LuisJugo“Do you want to be an average soccer player or a great engineer?”That was the question posed to Luis Jugo (MS•MBA ’11, Entrepreneurship) by his brother-in-law. “Once I heard it put that way, it was easy,” says Luis. “I wanted to be a great engineer.”

Luis was attracted to engineering from the seventh grade. “I was very passionate about computers even then and the shift that was occurring there,” he says. Coming from a long line of entrepreneurs and lawyers, he was excited to be the first engineer in his family. Luis’s grandfather had started his first business trading between states with a mule and later created the first bank in their hometown of San Cristobal, Venezuela. His equally entrepreneurial father had founded the most widespread regional television channel in Venezuela, a point of Jugo family pride.

And the apple didn’t fall far—engineering notwithstanding. Luis’s goal was always to eventually combine engineering with business. “One of the main reasons I came here to get my MBA was because I wanted to look deeper into my family history of business and figure out where to go. I want to influence my community in a positive way like my father and grandfather have. But I felt I needed the technical aspect first.”

But getting back to Luis’s soccer career. He was a renowned player in his area and, as a teenager, had received several scholarships, one of which was to the prominent Loomis Chaffee school in Windsor, Conn., which he attended for one year between high school and college.

“Soccer taught me to be the best of whatever you’re doing.

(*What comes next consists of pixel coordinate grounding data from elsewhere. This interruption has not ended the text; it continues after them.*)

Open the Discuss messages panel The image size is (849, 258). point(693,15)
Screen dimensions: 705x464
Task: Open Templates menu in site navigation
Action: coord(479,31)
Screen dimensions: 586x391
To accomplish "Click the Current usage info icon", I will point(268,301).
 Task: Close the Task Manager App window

But more importantly it taught me that it’s the sum of the parts more than any single thing that will get you to a goal. For example, my position was forward, so my job was, literally, to make the goals. But that could never happen if I didn’t get the ball. At some point, I realized that the teamwork important in soccer applies to business too.”

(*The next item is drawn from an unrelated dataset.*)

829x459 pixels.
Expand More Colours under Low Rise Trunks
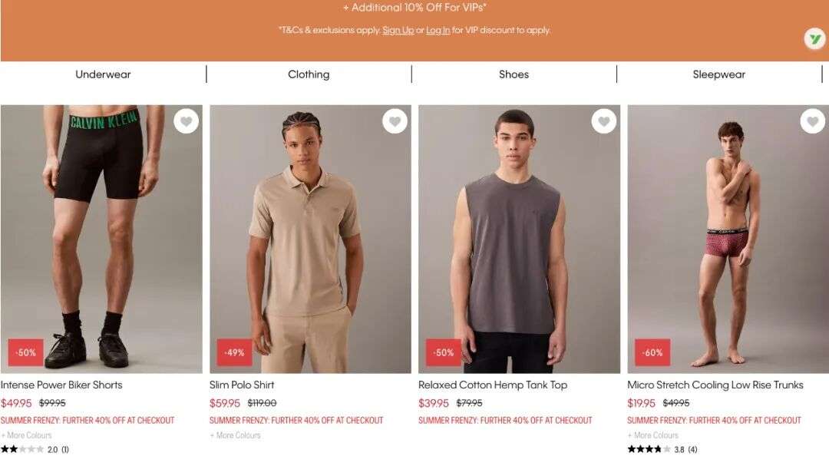[653, 435]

For Luis, soccer has also offered an avenue to giving back, something instilled in him by his family, especially his mother, from an early age. In Venezuela, his coach and teammates organized a clinic that taught the sport to underprivileged kids living in the slum next to his high school.

“Giving back to my community has always been a top priority for me. If you’re going to take advantage of an opportunity, as Venezuelans are known to do, it ultimately has to have a good impact on society as well—that’s something I consider non-negotiable. If it doesn’t give back in some way, then it’s not a worthwhile opportunity.”

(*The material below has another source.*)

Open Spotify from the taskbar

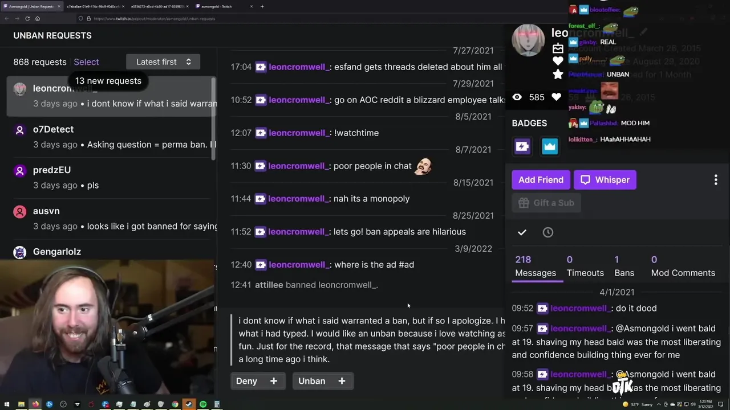pyautogui.click(x=203, y=404)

Unfortunately, Luis eventually suffered a serious injury at Loomis Chaffee, and instead of pursuing professional soccer against the odds of a long recovery time, he chose to return to Venezuela to become a great engineer.

After graduation, Luis joined Lucent Technologies, where he progressed quickly into the role of business manager; at 26, he was the youngest manager of a country sales team at the company. But as Venezuela become more politically unstable and dangerous, he and his wife decided to move back to the US. 

“We saw moving to the US as an opportunity to take a step back and get a new perspective and additional education. I’ve always wanted to earn my MBA.”

Currently in his second year of the MS∙MBA program, Luis is an active student, heading up the Latin American MBA Association (LAMBAA) as president and serving on the University-wide Global Accelerators of Technology Entrepreneurship organization, or GATE, created by BU’s Office of Technology and Development. Professor Paul McManus, managing director of the University’s Institute for Technology Entrepreneurship & Commercialization (ITEC), personally asked Luis to join GATE, whose purpose is to match new business solutions with developing countries in need.

With all his studies and extracurricular activities, Luis isn’t hurting for ways to spend his time—but he’s not complaining. “In my first couple weeks here, one of my professors told me that if, at the end of the two years, I remember more about what I did inside the classroom than what I did outside, then I wasted my two years. I’m living by that.”

Luis hopes that, eventually, he’ll be able to take the things he’s learned from the School of Management community back to Venezuela to address the problems at home—and make the ultimate positive impact on his community, just like his father and grandfather before him.